La causa è il transito di un minimo depressionario che si sta approfondendo sul Mediterraneo.
Già oggi le raffiche hanno sfiorato i 60 km/h, abbassando la temperatura percepita (il cosiddetto wind chill) a soli 13°C nonostante una massima di 16°C. Da domani il calo sarà anche termico: si perderanno 4-5 gradi, e mercoledì, la giornata più fredda, la massima non dovrebbe superare i 7-8°C. Con il vento in azione, la temperatura percepita potrebbe scendere a 1-2°C: condizioni di fatto invernali.

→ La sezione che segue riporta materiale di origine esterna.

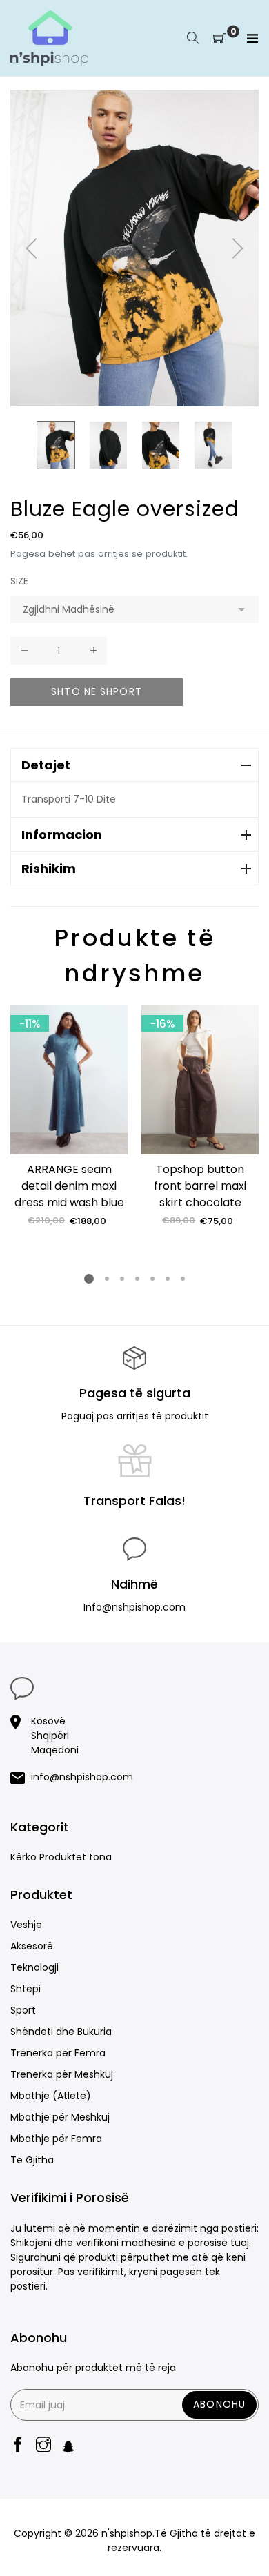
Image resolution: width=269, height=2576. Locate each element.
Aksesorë (31, 1946)
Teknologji (34, 1967)
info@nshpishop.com (82, 1777)
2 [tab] (107, 1279)
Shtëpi (25, 1989)
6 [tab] (168, 1279)
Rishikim (48, 868)
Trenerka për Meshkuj (61, 2074)
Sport (23, 2010)
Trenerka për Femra (58, 2053)
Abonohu (219, 2404)
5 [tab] (152, 1279)
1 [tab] (89, 1279)
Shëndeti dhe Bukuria (61, 2031)
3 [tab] (122, 1279)
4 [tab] (137, 1279)
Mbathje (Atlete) (50, 2096)
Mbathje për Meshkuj (60, 2117)
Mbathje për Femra (56, 2138)
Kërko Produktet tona (61, 1857)
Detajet (45, 765)
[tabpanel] (68, 1116)
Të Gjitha (32, 2160)
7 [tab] (183, 1279)
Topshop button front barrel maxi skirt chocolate (200, 1185)
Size (19, 581)
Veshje (26, 1924)
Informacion (61, 834)
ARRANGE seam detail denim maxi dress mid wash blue (69, 1185)
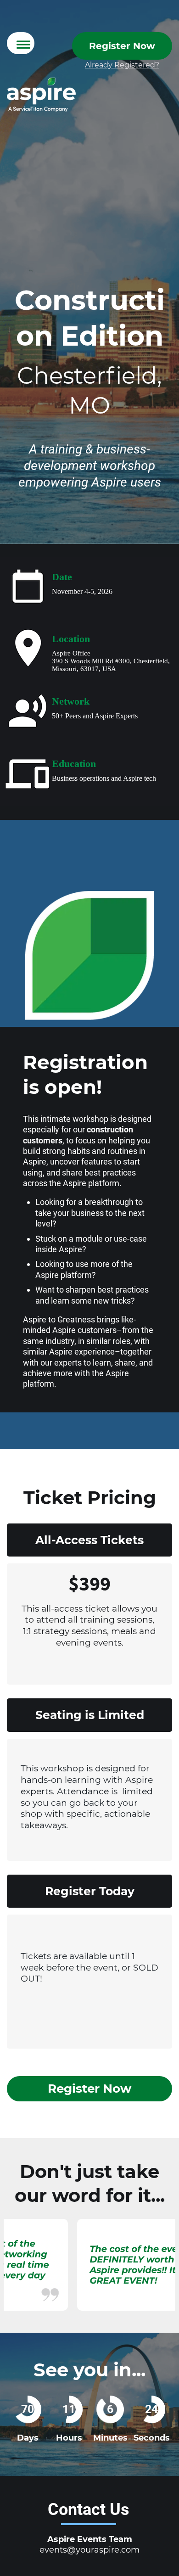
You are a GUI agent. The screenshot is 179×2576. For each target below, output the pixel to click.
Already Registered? (122, 65)
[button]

Mercoledì e giovedì sono attese precipitazioni nevose in montagna, generalmente oltre i 700-800 metri, con possibile attecchimento anche al di sotto dei 1000 metri. Anche giovedì e venerdì resteranno giornate fredde: l’equinozio di primavera, previsto per venerdì pomeriggio, non porterà alcun tepore.
Il vento orientale è atteso persistere, seppur in graduale attenuazione, per tutta la settimana e probabilmente anche per buona parte di quella successiva. Il consiglio della Stazione Meteorologica Palazzo Mancinelli è univoco: cappotti e berretti ancora in servizio, la naftalina può aspettare.